Assigned task –
After reading the data, copy it out in full and exactly.
┏━━
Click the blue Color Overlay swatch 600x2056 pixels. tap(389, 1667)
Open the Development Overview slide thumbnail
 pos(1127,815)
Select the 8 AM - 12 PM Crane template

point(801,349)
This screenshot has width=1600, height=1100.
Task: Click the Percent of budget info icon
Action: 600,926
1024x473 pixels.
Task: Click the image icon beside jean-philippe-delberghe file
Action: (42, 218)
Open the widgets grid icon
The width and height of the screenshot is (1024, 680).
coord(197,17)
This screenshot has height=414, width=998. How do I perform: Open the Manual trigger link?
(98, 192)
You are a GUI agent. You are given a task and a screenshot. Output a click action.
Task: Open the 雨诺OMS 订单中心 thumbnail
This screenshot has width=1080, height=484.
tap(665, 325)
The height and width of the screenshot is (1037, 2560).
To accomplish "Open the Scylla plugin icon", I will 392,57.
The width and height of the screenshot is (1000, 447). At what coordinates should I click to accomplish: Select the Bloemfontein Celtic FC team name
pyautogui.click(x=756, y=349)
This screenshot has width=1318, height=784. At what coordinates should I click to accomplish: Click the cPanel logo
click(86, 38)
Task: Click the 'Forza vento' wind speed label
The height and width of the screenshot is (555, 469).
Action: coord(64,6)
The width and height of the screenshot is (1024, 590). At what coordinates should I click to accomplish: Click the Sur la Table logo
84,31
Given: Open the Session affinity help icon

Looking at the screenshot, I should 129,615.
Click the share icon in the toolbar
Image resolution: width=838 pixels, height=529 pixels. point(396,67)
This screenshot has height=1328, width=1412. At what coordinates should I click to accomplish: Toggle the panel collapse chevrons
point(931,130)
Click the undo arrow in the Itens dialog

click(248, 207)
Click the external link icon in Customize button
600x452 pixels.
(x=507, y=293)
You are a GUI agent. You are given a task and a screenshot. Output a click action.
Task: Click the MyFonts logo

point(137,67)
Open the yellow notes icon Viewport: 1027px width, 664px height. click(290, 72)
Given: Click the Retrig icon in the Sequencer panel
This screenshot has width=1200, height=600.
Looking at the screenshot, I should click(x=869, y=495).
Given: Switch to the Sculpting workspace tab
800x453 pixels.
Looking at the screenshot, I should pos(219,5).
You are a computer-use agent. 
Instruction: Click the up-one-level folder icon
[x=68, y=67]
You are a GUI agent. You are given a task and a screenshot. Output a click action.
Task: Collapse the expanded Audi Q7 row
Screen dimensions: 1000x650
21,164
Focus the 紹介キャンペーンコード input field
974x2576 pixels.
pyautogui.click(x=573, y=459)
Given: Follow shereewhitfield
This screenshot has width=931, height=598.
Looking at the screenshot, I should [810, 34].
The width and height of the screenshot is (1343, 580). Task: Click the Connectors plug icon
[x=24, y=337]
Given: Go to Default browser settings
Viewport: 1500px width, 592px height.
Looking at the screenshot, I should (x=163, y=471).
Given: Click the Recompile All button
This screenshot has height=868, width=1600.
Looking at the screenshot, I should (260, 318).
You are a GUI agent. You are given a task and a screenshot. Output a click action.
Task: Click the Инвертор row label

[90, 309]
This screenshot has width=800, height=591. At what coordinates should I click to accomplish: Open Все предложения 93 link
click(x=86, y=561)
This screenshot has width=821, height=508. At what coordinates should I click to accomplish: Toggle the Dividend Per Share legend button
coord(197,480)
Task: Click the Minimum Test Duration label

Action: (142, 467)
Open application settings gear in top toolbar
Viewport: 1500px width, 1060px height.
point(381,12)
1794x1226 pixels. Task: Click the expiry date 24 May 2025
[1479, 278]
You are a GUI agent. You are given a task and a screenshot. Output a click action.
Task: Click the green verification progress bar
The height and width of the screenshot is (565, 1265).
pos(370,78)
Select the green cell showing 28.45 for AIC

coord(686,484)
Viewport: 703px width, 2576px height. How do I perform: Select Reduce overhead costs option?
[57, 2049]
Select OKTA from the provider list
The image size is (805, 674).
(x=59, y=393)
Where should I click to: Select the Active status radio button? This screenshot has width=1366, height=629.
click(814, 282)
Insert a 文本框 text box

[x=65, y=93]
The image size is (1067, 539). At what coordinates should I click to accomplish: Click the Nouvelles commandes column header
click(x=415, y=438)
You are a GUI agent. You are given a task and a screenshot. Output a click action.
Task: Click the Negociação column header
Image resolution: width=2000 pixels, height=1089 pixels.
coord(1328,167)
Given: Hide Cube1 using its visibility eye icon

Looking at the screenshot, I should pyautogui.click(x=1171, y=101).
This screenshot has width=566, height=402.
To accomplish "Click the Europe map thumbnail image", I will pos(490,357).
┗━━
Response below –
Click the blue Color Overlay swatch 600x2056 pixels. tap(389, 1667)
Open the Development Overview slide thumbnail
 pos(1127,815)
Select the 8 AM - 12 PM Crane template

point(801,349)
This screenshot has width=1600, height=1100.
Task: Click the Percent of budget info icon
Action: 600,926
1024x473 pixels.
Task: Click the image icon beside jean-philippe-delberghe file
Action: (42, 218)
Open the widgets grid icon
The width and height of the screenshot is (1024, 680).
coord(197,17)
This screenshot has height=414, width=998. How do I perform: Open the Manual trigger link?
(98, 192)
You are a GUI agent. You are given a task and a screenshot. Output a click action.
Task: Open the 雨诺OMS 订单中心 thumbnail
This screenshot has width=1080, height=484.
tap(665, 325)
The height and width of the screenshot is (1037, 2560).
To accomplish "Open the Scylla plugin icon", I will 392,57.
The width and height of the screenshot is (1000, 447). At what coordinates should I click to accomplish: Select the Bloemfontein Celtic FC team name
pyautogui.click(x=756, y=349)
This screenshot has width=1318, height=784. At what coordinates should I click to accomplish: Click the cPanel logo
click(86, 38)
Task: Click the 'Forza vento' wind speed label
The height and width of the screenshot is (555, 469).
Action: coord(64,6)
The width and height of the screenshot is (1024, 590). At what coordinates should I click to accomplish: Click the Sur la Table logo
84,31
Given: Open the Session affinity help icon

Looking at the screenshot, I should 129,615.
Click the share icon in the toolbar
Image resolution: width=838 pixels, height=529 pixels. point(396,67)
This screenshot has height=1328, width=1412. At what coordinates should I click to accomplish: Toggle the panel collapse chevrons
point(931,130)
Click the undo arrow in the Itens dialog

click(248, 207)
Click the external link icon in Customize button
600x452 pixels.
(x=507, y=293)
You are a GUI agent. You are given a task and a screenshot. Output a click action.
Task: Click the MyFonts logo

point(137,67)
Open the yellow notes icon Viewport: 1027px width, 664px height. click(290, 72)
Given: Click the Retrig icon in the Sequencer panel
This screenshot has width=1200, height=600.
Looking at the screenshot, I should click(x=869, y=495).
Given: Switch to the Sculpting workspace tab
800x453 pixels.
Looking at the screenshot, I should pos(219,5).
You are a computer-use agent. 
Instruction: Click the up-one-level folder icon
[x=68, y=67]
You are a GUI agent. You are given a task and a screenshot. Output a click action.
Task: Collapse the expanded Audi Q7 row
Screen dimensions: 1000x650
21,164
Focus the 紹介キャンペーンコード input field
974x2576 pixels.
pyautogui.click(x=573, y=459)
Given: Follow shereewhitfield
This screenshot has width=931, height=598.
Looking at the screenshot, I should [810, 34].
The width and height of the screenshot is (1343, 580). Task: Click the Connectors plug icon
[x=24, y=337]
Given: Go to Default browser settings
Viewport: 1500px width, 592px height.
Looking at the screenshot, I should (x=163, y=471).
Given: Click the Recompile All button
This screenshot has height=868, width=1600.
Looking at the screenshot, I should (260, 318).
You are a GUI agent. You are given a task and a screenshot. Output a click action.
Task: Click the Инвертор row label

[90, 309]
This screenshot has width=800, height=591. At what coordinates should I click to accomplish: Open Все предложения 93 link
click(x=86, y=561)
This screenshot has width=821, height=508. At what coordinates should I click to accomplish: Toggle the Dividend Per Share legend button
coord(197,480)
Task: Click the Minimum Test Duration label

Action: (142, 467)
Open application settings gear in top toolbar
Viewport: 1500px width, 1060px height.
point(381,12)
1794x1226 pixels. Task: Click the expiry date 24 May 2025
[1479, 278]
You are a GUI agent. You are given a task and a screenshot. Output a click action.
Task: Click the green verification progress bar
The height and width of the screenshot is (565, 1265).
pos(370,78)
Select the green cell showing 28.45 for AIC

coord(686,484)
Viewport: 703px width, 2576px height. How do I perform: Select Reduce overhead costs option?
[57, 2049]
Select OKTA from the provider list
The image size is (805, 674).
(x=59, y=393)
Where should I click to: Select the Active status radio button? This screenshot has width=1366, height=629.
click(814, 282)
Insert a 文本框 text box

[x=65, y=93]
The image size is (1067, 539). At what coordinates should I click to accomplish: Click the Nouvelles commandes column header
click(x=415, y=438)
You are a GUI agent. You are given a task and a screenshot. Output a click action.
Task: Click the Negociação column header
Image resolution: width=2000 pixels, height=1089 pixels.
coord(1328,167)
Given: Hide Cube1 using its visibility eye icon

Looking at the screenshot, I should pyautogui.click(x=1171, y=101).
This screenshot has width=566, height=402.
To accomplish "Click the Europe map thumbnail image", I will pos(490,357).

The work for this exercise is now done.